Strengths and Limitations

Our study has important strengths and several limitations. We used a large and diverse sample to conduct in‐depth psychometric evaluation using both classic and modern analytic methods. To the best of our knowledge, this is the most comprehensive psychometric evaluation of the CTM. Our rich data set will also allow for future evaluation of relationship of the CTM with important clinical variables. While our sample is the largest one on which CTM‐15 psychometric analyses have been reported, it is still limited to a particular patient population and geographic regions. Psychometric evaluation in a population with different characteristics may have different results.
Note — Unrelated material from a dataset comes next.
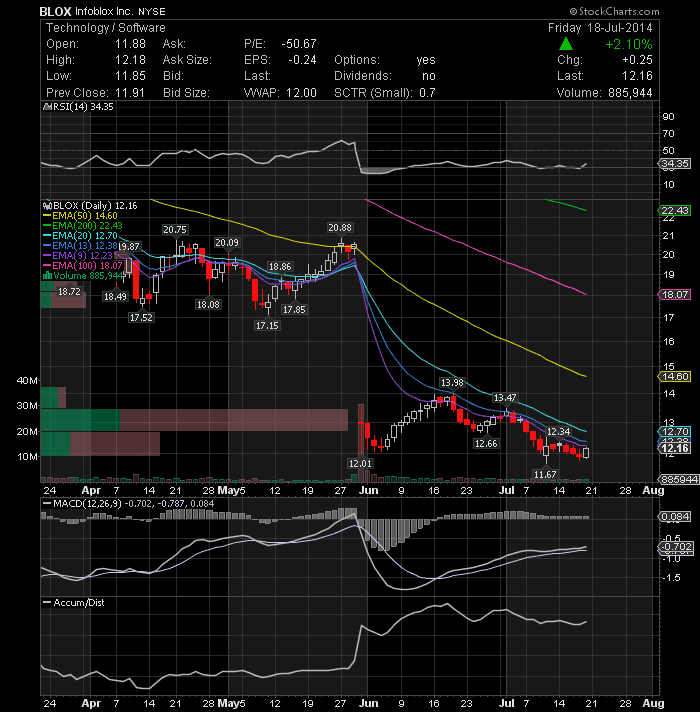The width and height of the screenshot is (700, 712).
Task: Click the 11.67 price low label
Action: (545, 475)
Good psychometric practice would require validation in samples that are significantly different from the ones previously evaluated. Our study participants who completed the measure reported on average higher level of education, better health, and higher income compared with all patients enrolled at baseline in the study. These differences may have biased the average CTM‐15 scores, leading to an underestimation of proportions of patients who report poor transitions and an overestimation of the ceiling effect in the measure. Given the diverse sample on which the analyses were completed, however, the general conclusions of the psychometric evaluation are most likely robust.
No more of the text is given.